政府は、12月にまとめた11月の月例経済報告において国内の景気判断を「緩やかに持ち直している」として、6ヶ月連続で同じ判断をしました。

企業の業況判断が上向き、さらに全国旅行支援などの施策から個人旅行が増えるなど個人消費が持ち直す一方で、

  • 中国のコロナの感染状況の動向
  • 原材料価格の高騰

に注意する必要があるとコメントしています。

なお、世界景気は「緩やかな持ち直しが続いている」という判断を維持しているものの、今後の世界経済に関する報道も注意する必要があるでしょう。

有効求人倍率・失業率について

厚生労働省が発表した11月の有効求人倍率(季節調整値)は1.35倍で、前月と同じ数値となりました。

全国旅行支援や年末年始の観光客の増加を見込んだことから、宿泊・飲食サービス業が前年同月比21.2%増と大きく伸びました。

有効求人倍率は回復傾向にあるため、日本の雇用状況に関しては「わりと好調」と評価できます。

なお、完全失業率は2.5%で前月から0.1ポイント改善しました。

日銀の金融緩和修正

12月に起きた大きなニュースに、「日銀による金融緩和の縮小」が挙げられます。

日銀は19~20日に開いた金融政策決定会合を開き、「従来0.25%程度としてきた長期金利の変動許容幅を0.5%に拡大する」ことを決定しました。

日銀は「利上げした」という事実を否定していますが、これは「事実上の利上げ」であり、株式市場にとってマイナスに作用します。

実際に、日銀の発表を受けて

  • 為替相場が1ドル137円から1ドル133円に円高シフト
  • 日経平均先物が一時900円安になる

という事態が起こりました。

日銀がこのような判断を下した大きな要因は「インフレが想像以上に進んでしまったこと」です。
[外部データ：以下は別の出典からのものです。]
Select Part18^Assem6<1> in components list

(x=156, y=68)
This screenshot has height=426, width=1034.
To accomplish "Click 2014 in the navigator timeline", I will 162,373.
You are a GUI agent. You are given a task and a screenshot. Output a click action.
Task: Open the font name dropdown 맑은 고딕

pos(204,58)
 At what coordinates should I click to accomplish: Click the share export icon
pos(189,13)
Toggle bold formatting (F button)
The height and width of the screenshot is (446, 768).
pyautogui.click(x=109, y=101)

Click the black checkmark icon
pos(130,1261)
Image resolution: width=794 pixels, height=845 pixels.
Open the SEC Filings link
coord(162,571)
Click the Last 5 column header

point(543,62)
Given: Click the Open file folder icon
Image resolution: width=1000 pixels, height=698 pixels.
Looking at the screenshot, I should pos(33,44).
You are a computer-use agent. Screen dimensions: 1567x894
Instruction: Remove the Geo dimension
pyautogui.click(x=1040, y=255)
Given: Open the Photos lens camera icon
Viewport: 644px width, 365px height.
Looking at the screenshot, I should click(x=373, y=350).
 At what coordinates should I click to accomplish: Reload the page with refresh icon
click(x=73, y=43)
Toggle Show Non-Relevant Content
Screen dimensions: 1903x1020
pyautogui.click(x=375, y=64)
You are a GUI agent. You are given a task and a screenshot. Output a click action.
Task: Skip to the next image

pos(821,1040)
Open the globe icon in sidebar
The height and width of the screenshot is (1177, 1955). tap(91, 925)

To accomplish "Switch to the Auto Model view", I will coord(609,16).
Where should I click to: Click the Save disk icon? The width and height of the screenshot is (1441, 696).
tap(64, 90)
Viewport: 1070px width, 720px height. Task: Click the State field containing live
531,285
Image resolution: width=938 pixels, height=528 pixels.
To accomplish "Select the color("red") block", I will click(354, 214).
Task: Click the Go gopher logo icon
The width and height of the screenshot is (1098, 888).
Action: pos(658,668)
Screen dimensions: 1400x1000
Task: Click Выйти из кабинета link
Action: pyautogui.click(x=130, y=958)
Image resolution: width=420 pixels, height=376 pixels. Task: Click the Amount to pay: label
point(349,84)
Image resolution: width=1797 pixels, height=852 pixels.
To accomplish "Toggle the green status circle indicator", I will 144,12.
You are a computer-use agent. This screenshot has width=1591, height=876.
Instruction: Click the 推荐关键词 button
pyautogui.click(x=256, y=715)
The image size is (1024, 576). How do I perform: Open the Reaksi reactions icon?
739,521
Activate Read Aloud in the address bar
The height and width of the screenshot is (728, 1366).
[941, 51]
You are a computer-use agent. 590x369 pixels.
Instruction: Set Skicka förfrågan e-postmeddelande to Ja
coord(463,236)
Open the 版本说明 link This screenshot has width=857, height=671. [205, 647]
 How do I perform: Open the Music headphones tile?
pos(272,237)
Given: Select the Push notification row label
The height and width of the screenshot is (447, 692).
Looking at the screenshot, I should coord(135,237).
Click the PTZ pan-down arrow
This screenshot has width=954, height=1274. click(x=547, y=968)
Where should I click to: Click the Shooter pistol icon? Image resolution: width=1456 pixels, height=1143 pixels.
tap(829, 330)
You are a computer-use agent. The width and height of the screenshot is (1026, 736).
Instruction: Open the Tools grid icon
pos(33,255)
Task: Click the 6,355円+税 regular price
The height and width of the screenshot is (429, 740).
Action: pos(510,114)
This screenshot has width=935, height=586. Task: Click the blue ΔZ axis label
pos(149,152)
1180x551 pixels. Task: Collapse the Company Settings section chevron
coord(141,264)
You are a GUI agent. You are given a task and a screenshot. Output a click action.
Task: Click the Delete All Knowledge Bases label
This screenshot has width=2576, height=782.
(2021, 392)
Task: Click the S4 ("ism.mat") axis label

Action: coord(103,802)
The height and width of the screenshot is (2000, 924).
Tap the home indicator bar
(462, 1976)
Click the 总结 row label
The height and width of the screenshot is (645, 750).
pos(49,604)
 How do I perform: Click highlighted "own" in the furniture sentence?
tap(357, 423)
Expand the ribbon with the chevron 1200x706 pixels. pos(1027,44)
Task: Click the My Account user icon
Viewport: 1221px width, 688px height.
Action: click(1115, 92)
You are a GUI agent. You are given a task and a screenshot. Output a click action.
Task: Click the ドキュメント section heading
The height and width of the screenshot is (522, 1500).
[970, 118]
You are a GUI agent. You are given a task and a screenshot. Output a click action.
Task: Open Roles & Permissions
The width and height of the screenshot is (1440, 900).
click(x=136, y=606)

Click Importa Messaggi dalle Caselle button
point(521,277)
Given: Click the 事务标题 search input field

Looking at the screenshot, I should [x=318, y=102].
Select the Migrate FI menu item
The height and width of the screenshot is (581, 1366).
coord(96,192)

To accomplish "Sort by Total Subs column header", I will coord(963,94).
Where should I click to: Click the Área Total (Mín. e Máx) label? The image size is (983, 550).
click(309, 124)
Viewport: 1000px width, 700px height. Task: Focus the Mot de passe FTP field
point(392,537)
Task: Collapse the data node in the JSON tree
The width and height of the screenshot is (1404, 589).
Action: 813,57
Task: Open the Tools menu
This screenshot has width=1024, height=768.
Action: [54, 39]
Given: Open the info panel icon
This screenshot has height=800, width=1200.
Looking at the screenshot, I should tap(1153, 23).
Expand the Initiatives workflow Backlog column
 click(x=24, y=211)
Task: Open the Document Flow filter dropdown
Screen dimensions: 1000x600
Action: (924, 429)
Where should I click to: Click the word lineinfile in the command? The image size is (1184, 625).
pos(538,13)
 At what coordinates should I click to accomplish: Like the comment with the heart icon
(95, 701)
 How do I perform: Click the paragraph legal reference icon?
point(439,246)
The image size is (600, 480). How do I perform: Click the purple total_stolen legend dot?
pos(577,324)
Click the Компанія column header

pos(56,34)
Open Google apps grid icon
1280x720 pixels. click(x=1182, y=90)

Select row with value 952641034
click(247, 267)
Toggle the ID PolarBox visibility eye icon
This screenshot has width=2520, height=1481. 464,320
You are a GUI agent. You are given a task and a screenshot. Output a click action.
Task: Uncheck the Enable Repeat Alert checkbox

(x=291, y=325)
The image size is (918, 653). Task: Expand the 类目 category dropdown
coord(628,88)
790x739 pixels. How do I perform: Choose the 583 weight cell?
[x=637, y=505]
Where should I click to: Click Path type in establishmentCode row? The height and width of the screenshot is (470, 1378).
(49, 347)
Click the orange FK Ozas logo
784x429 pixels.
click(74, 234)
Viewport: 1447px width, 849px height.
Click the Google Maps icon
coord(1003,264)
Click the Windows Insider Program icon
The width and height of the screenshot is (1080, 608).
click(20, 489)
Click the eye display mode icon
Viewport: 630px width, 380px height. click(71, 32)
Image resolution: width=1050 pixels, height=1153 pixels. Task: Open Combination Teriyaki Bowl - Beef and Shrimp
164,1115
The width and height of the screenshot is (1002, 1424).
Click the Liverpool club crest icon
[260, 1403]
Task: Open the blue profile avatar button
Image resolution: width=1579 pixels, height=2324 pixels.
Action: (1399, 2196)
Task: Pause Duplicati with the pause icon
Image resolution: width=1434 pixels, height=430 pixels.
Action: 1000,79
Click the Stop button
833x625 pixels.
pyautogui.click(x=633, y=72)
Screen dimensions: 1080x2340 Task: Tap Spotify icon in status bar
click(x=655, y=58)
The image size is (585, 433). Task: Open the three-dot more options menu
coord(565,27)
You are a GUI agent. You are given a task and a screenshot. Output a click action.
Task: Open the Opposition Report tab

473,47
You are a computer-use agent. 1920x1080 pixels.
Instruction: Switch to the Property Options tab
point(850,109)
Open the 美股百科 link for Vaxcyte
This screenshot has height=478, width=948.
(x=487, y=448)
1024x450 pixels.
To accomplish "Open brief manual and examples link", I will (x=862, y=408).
金利が上がることで景気を冷え込ませ、インフレを退治したいと考えていることで、今般の「事実上の利上げ」という結果となりました。

そのため、もし今後も

  • インフレが高止まりする
  • 金融緩和の縮小が続く

という状況になれば、日本の株式市場にとって大きな逆風になると考えられます。

そのため、今後の日銀の決定会合に関するニュースには特に注目する必要があると言えるでしょう。

日本の12月の経済景況まとめ

12月の日本の株式市場は不調に終わったものの、株価が下がれば配当利回りは上昇するため、高配当株投資家にとっては「貯めたキャッシュを使うタイミング」になる可能性があります。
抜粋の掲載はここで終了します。